The correct time for pruning many flowering shrubs - and camellias are among them - is just after they finish flowering. Since the earliest-blooming sasanquas will finish while the weather is still cold, with freezes likely into March, I am always hesitant to begin pruning too early. It’s a balancing act.
The problem with early pruning is that those cuts, while removing undesirable growth, actually spur the hormones which make the plant start to send new growth. Such new growth would be killed by any frigid weather to come, so I often delay pruning until I feel safer about freezes.
But if I delay too long, the new growth which develops will fail to set flower buds for the next fall. That’s not a disaster - after all, they will continue to grow and bloom the following year - but it does mean a missed bloom season.
So, I am anticipating a pruning time for these shrubs beside the house to be March – early, mid, or late, depending on how the freeze outlook is.
The pruning itself, the actual cut, is pretty simple. In this case, I am reducing the size of the shrub severely, so I will completely remove the most vigorous of the new branches, cutting all the way back to the trunk at the base.
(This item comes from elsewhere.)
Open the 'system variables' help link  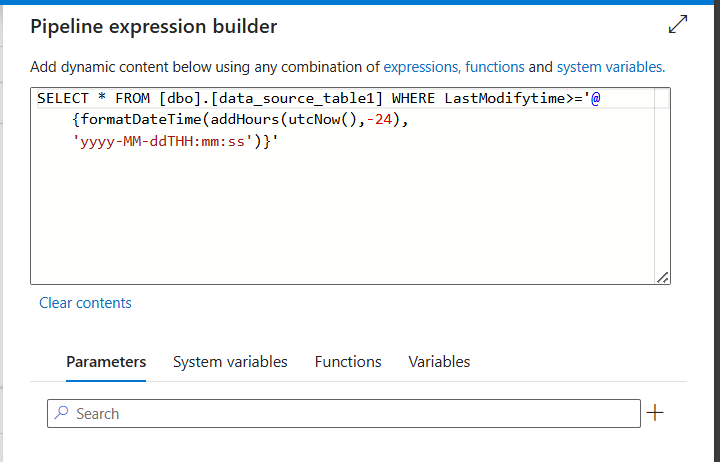pyautogui.click(x=609, y=67)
Then I will attempt to shorten the remaining limbs by cutting back to a node, which is that point on the stem where a leaf or smaller branch was attached.
I’m particular about the location of the node I choose. When it’s possible, I like to cut just above a node which faces in the direction I would like a new branch to grow. It is important to remember that pruning does two things: it removes growth, and it encourages new growth. I want to encourage the new growth to go in the direction that makes for the best shape.
It’s a good opportunity to remove any old, dead branches; and if the growth has been too dense, a little thinning out of interior branches can encourage good airflow through the shrub. This helps keep the plant healthy.
For the brave or the adventurous, pruning presents the gardener with many branch tips. This is a chance to experiment with rooting these cuttings and making new plants for the garden. The process is fairly straightforward, but describing it will have to wait for some later posting in this space. Or do your research on the internet, or seek the advice of an experienced neighbor or a Master Gardener.
Camellias have been called “the Queen of the southern garden,” a description I would hardly dispute. They ask little of the gardener, and they provide one of the showiest - and lengthiest - bloom seasons of all our garden plants. They are rightfully celebrated and admired worldwide. Just ask any gardener.